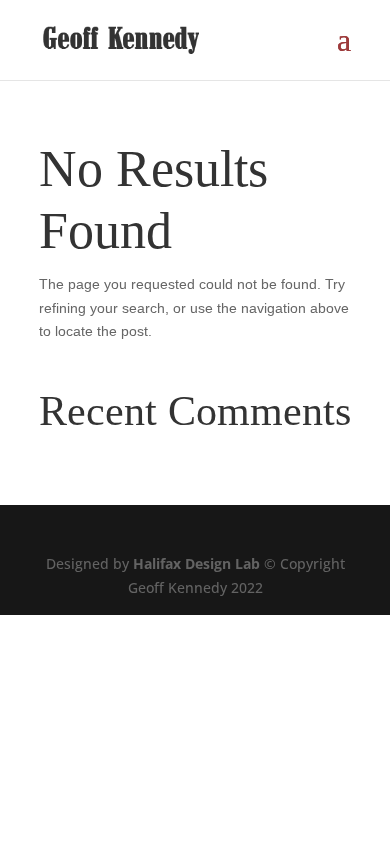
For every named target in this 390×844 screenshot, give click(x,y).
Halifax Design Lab (196, 563)
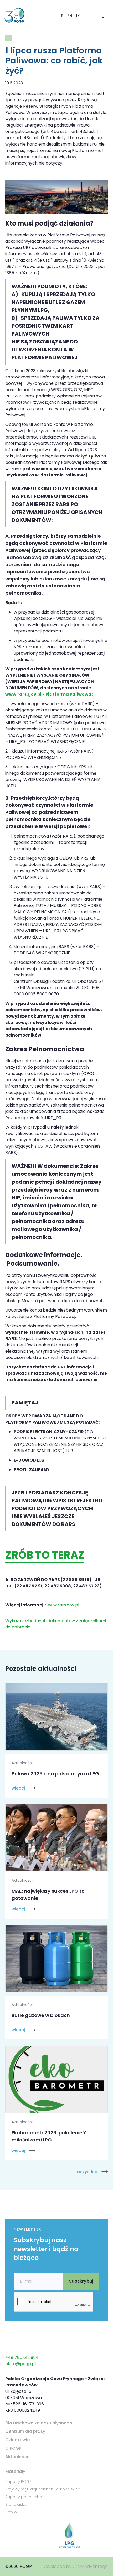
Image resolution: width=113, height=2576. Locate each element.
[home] (21, 15)
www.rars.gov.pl (63, 1605)
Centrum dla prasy (25, 2431)
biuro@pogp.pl (20, 2364)
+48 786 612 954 (22, 2357)
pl (63, 16)
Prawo (11, 2512)
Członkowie (17, 2440)
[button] (101, 15)
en (69, 16)
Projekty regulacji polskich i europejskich (42, 2489)
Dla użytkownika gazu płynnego (38, 2423)
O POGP (13, 2448)
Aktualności (17, 2457)
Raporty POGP (18, 2481)
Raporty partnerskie (23, 2496)
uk (77, 16)
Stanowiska (16, 2504)
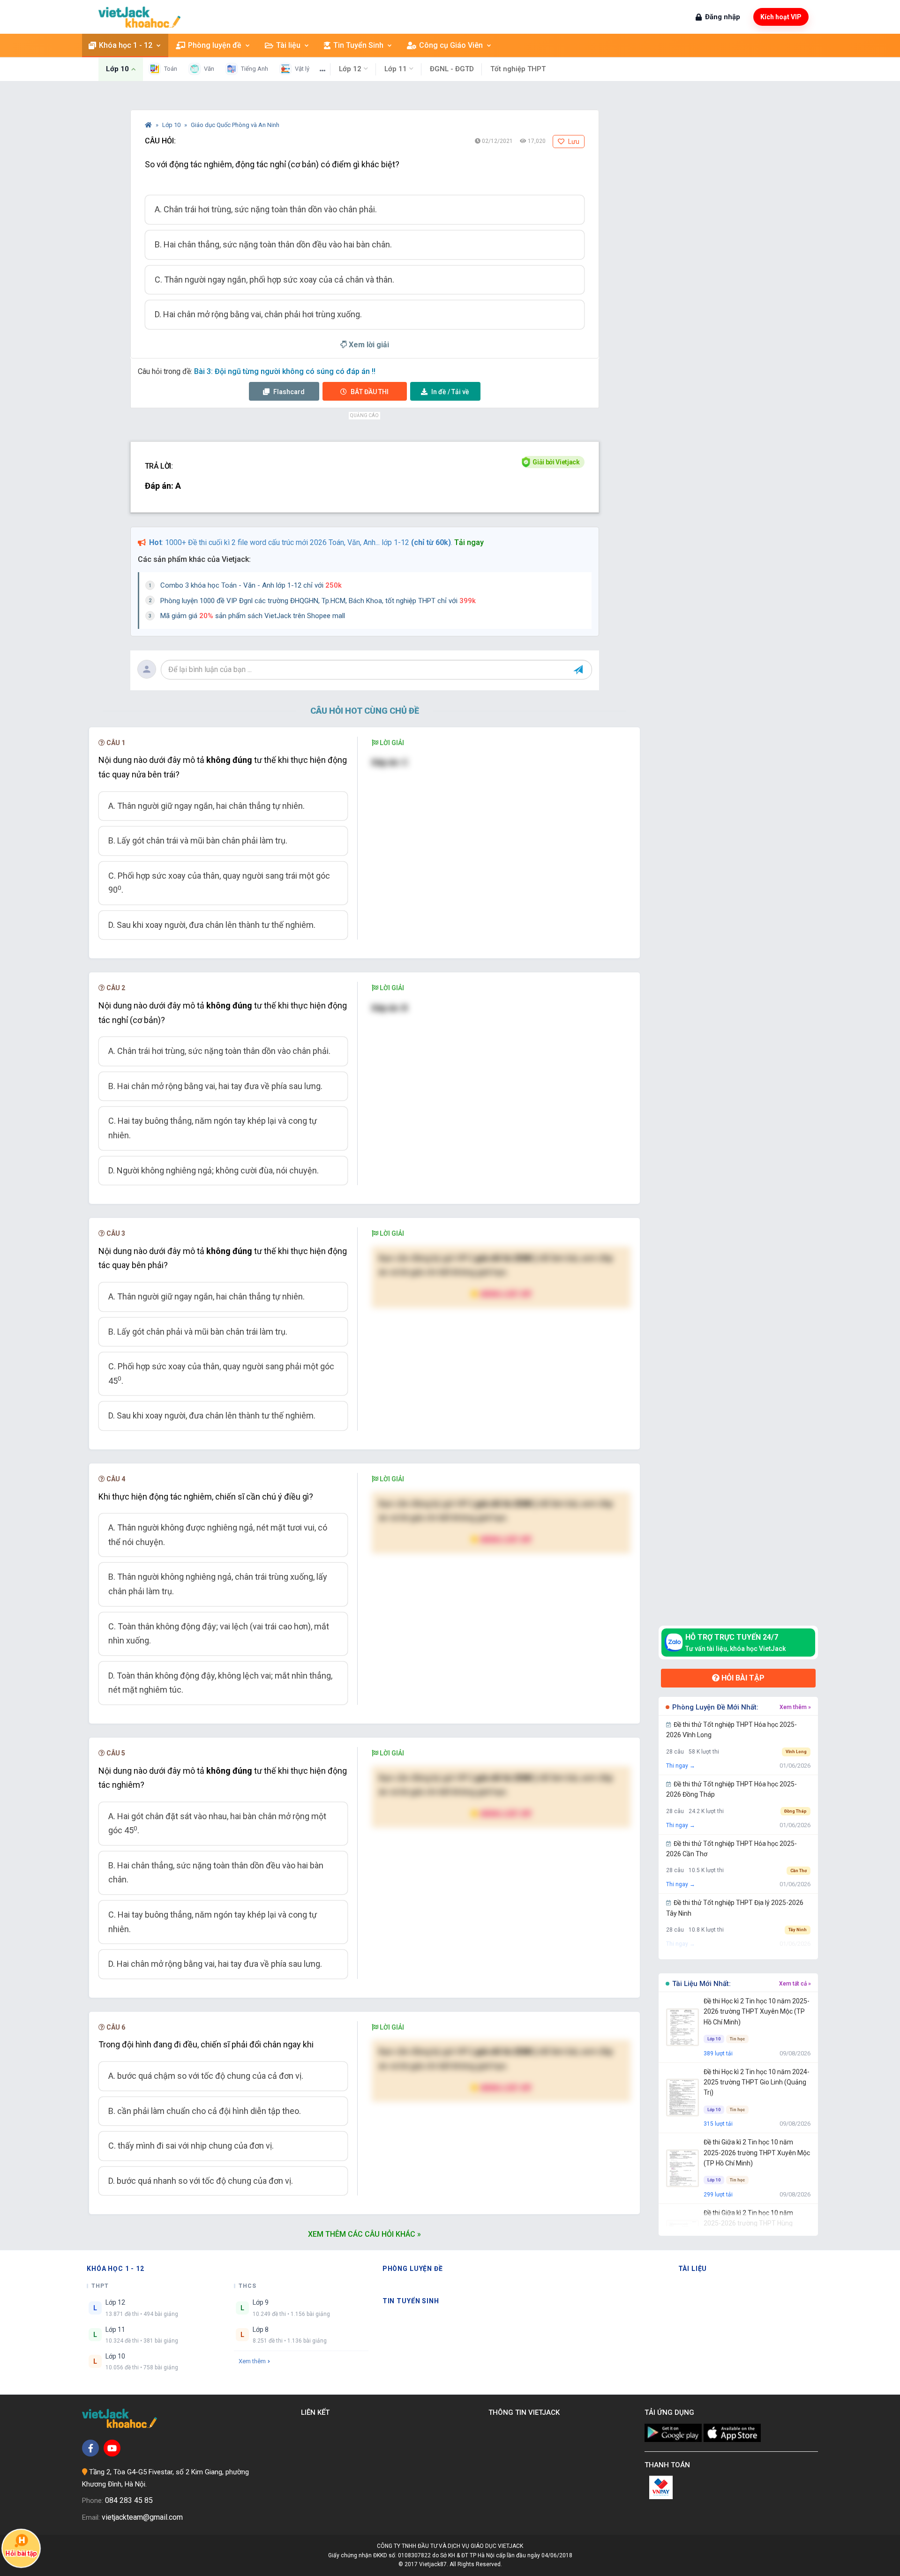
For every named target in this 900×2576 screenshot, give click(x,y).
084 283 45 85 (129, 2500)
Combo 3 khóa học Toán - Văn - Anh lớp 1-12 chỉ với (251, 585)
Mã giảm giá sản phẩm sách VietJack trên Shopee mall (252, 616)
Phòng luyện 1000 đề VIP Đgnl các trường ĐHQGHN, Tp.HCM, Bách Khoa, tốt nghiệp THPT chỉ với (318, 601)
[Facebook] (90, 2448)
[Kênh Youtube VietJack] (112, 2448)
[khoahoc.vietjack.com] (139, 17)
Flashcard (288, 392)
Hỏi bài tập (742, 1677)
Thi (370, 392)
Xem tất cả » (795, 1983)
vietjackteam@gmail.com (142, 2517)
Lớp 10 (172, 124)
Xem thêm (252, 2361)
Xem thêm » (795, 1707)
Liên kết (317, 2412)
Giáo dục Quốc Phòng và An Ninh (235, 124)
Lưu (573, 141)
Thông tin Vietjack (525, 2412)
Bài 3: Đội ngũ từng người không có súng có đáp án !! (284, 371)
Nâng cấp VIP (505, 1293)
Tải (450, 392)
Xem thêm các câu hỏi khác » (364, 2234)
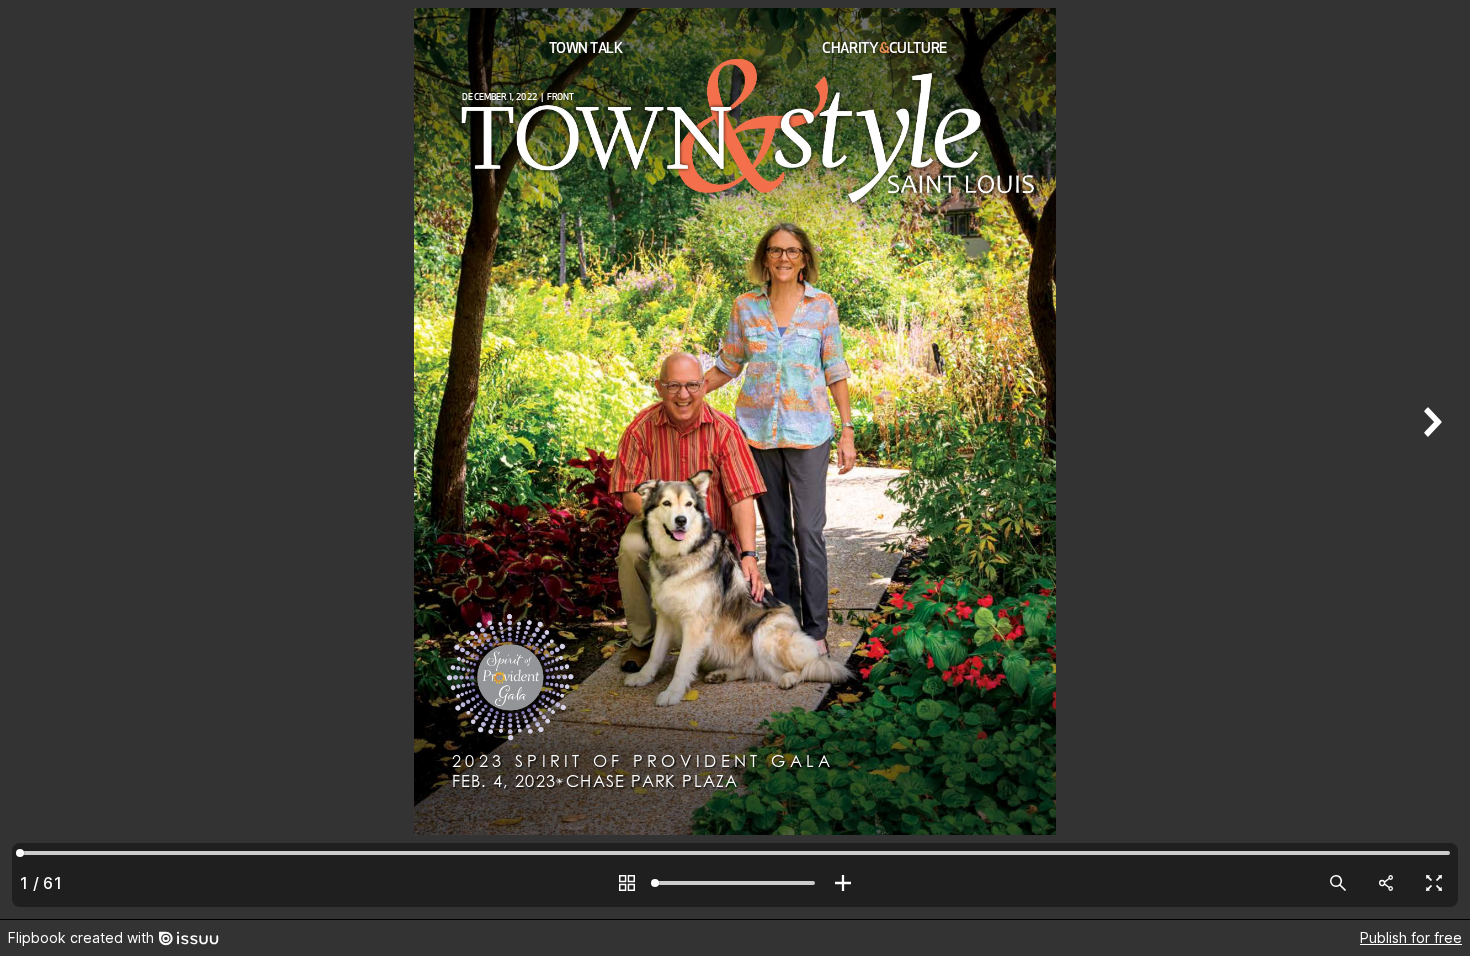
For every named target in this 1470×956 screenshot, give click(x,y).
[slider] (735, 883)
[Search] (1338, 883)
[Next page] (1430, 459)
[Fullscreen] (1434, 883)
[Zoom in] (843, 883)
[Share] (1386, 883)
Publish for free (1411, 937)
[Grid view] (627, 883)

- **INSTRUCTIONS FOR THE TASK**:
Repeat all of the material above exactly, leaving out pictures.

- **SOLUTION FOR THIS TASK**:
For every named target in this 390×844 screenshot, give click(x,y).
Halifax Design Lab (196, 563)
Image resolution: width=113, height=2576. Locate each element.
[home] (21, 15)
www.rars.gov.pl (63, 1605)
Centrum dla prasy (25, 2431)
biuro@pogp.pl (20, 2364)
+48 786 612 954 (22, 2357)
pl (63, 16)
Prawo (11, 2512)
Członkowie (17, 2440)
[button] (101, 15)
en (69, 16)
Projekty regulacji polskich i europejskich (42, 2489)
Dla użytkownika gazu płynnego (38, 2423)
O POGP (13, 2448)
Aktualności (17, 2457)
Raporty POGP (18, 2481)
Raporty partnerskie (23, 2496)
uk (77, 16)
Stanowiska (16, 2504)
For every named target in this 900×2576 screenshot, give click(x,y).
084 283 45 85 (129, 2500)
Combo 3 khóa học Toán - Văn - Anh lớp 1-12 chỉ với (251, 585)
Mã giảm giá sản phẩm sách VietJack trên Shopee mall (252, 616)
Phòng luyện 1000 đề VIP Đgnl các trường ĐHQGHN, Tp.HCM, Bách Khoa, tốt nghiệp THPT chỉ với (318, 601)
[Facebook] (90, 2448)
[Kênh Youtube VietJack] (112, 2448)
[khoahoc.vietjack.com] (139, 17)
Flashcard (288, 392)
Hỏi bài tập (742, 1677)
Thi (370, 392)
Xem tất cả » (795, 1983)
vietjackteam@gmail.com (142, 2517)
Lớp 10 (172, 124)
Xem thêm (252, 2361)
Xem thêm » (795, 1707)
Liên kết (317, 2412)
Giáo dục Quốc Phòng và An Ninh (235, 124)
Lưu (573, 141)
Thông tin Vietjack (525, 2412)
Bài 3: Đội ngũ từng người không có súng có đáp án !! (284, 371)
Nâng cấp VIP (505, 1293)
Tải (450, 392)
Xem thêm các câu hỏi khác » (364, 2234)
For every named target in this 1470×956 screenshot, give click(x,y).
[slider] (735, 883)
[Search] (1338, 883)
[Next page] (1430, 459)
[Fullscreen] (1434, 883)
[Zoom in] (843, 883)
[Share] (1386, 883)
Publish for free (1411, 937)
[Grid view] (627, 883)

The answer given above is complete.